Il visto per ricongiungimento familiare ad un cittadino extracomunitario, familiare di un cittadino di uno Stato UE, non può essere rifiutato per il solo fatto che esiste una segnalazione ai fini della non ammissione entro lo spazio Schengen.
Lo Stato a cui è stato richiesto il visto di ingresso, deve verificare preliminarmente se la presenza di tale persona costituisca una minaccia effettiva, attuale e abbastanza grave per un interesse fondamentale della collettività.
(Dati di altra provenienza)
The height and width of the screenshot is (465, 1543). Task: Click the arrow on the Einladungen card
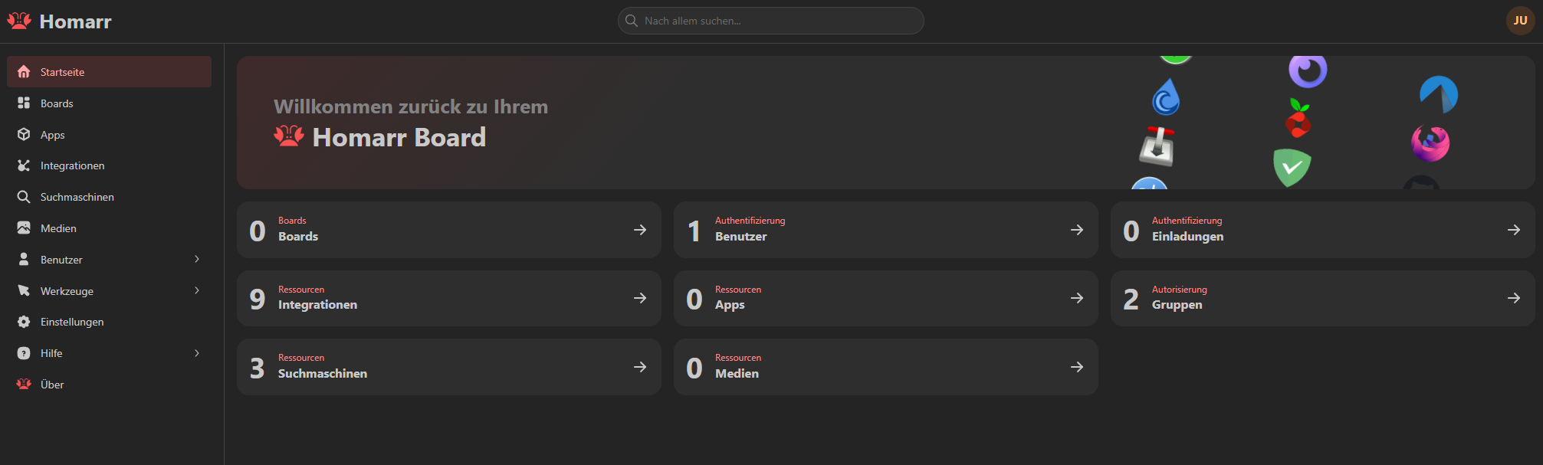point(1514,230)
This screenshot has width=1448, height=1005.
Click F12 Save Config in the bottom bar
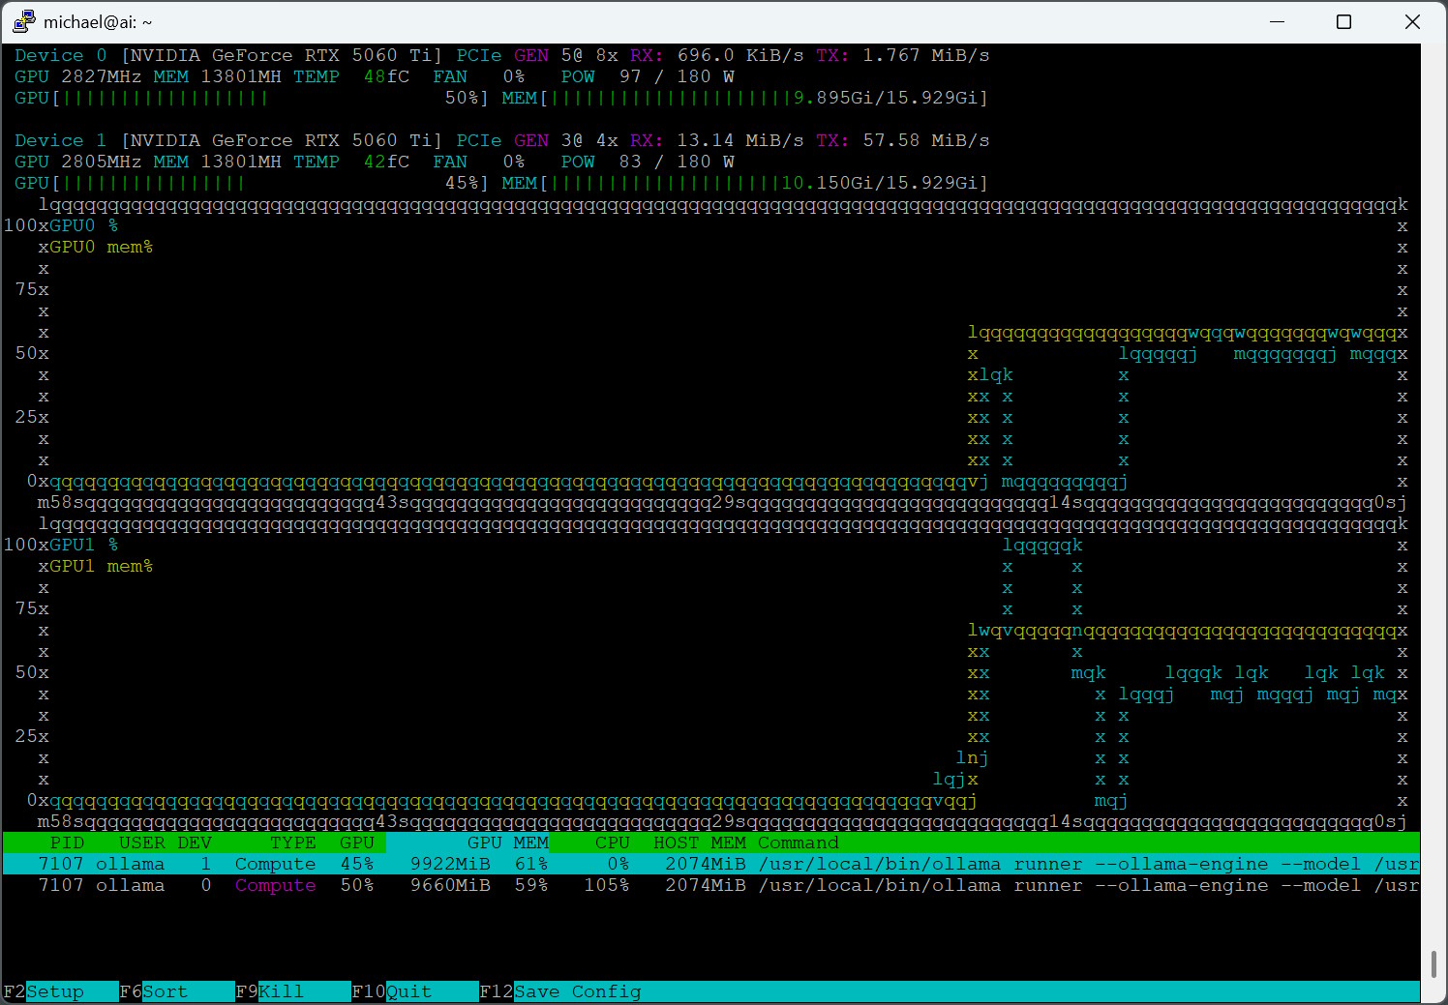point(560,991)
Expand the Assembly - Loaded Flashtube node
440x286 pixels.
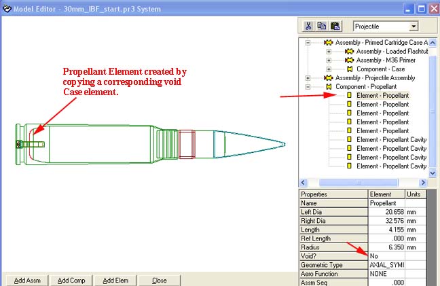point(329,52)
Questo obbligo di verifica è previsto dall'articolo 25 dell'Accordo di Schengen, secondo cui, qualora il cittadino extracomunitario risulti segnalato nel S.I.S., l'autorità di pubblica sicurezza non può limitarsi a prendere atto puramente e semplicemente dell'avvenuta segnalazione da parte di uno degli Stati firmatari della Convenzione e, su tali basi, denegare la richiesta di regolarizzazione, ma deve preventivamente informarsi, attivando la necessaria procedura di consultazione con le autorità straniere, sulle ragioni della segnalazione e quindi valutare discrezionalmente se i motivi dell'espulsione dallo Stato straniero siano o meno effettivamente ostativi, in base alle norme interne, alla permanenza in Italia del cittadino straniero segnalato (TAR Piemonte, sentenza del 21 marzo 2012, n. 353).
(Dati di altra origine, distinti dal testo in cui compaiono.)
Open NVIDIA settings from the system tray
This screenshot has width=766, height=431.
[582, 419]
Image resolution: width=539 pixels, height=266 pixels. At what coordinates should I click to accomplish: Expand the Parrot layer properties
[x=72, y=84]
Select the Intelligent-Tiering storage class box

Lo straniero che intenda impugnare il rifiuto del visto dinanzi al Tribunale competente, tuttavia, non può limitarsi a dedurre la mera illegittimità del provvedimento di diniego, ma ha l'onere di allegare l'ininfluenza delle ragioni di detta segnalazione ai fini della proposta richiesta di visto (Cassazione, sentenza del 14 novembre 2008, n. 27224).
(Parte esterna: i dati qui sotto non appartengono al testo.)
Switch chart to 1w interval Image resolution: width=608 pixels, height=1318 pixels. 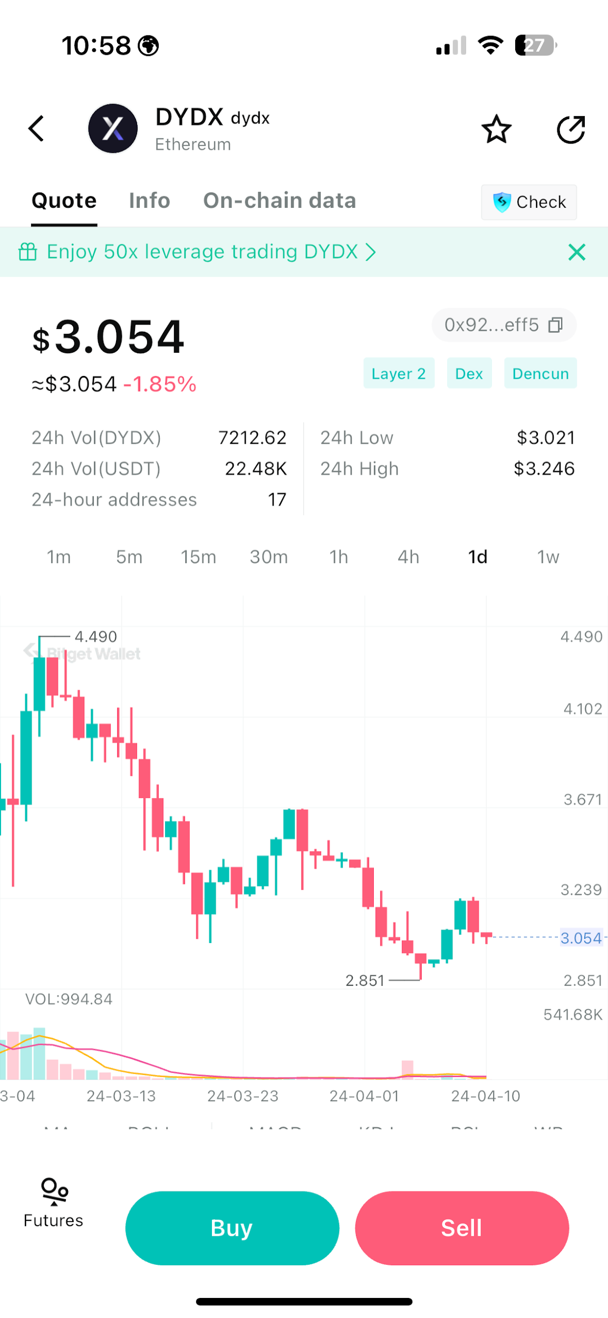coord(548,557)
Occorre precisare che l'obbligo preliminare di verifica da parte dell'Amministrazione sorge qualora non sia nota la ragione del divieto di ingresso in "area Schengen" e qualora di tratti di familiari di cittadini UE.
Qualora invece tale ragione sia nota e non si tratti di familiari di cittadini UE, l'Amministrazione dovrà rifiutare il visto (Consiglio di Stato, sentenza del 6 aprile 2009 n. 2121; Consiglio di Stato, sentenza del 3 marzo 2010 n. 1239; TAR Lombardia, sentenza del 28 ottobre 2010 n. 7141; TAR Veneto, sentenza del 15 dicembre 2011 n. 1849; TAR Puglia, sentenza del 19 aprile 2012 n. 752).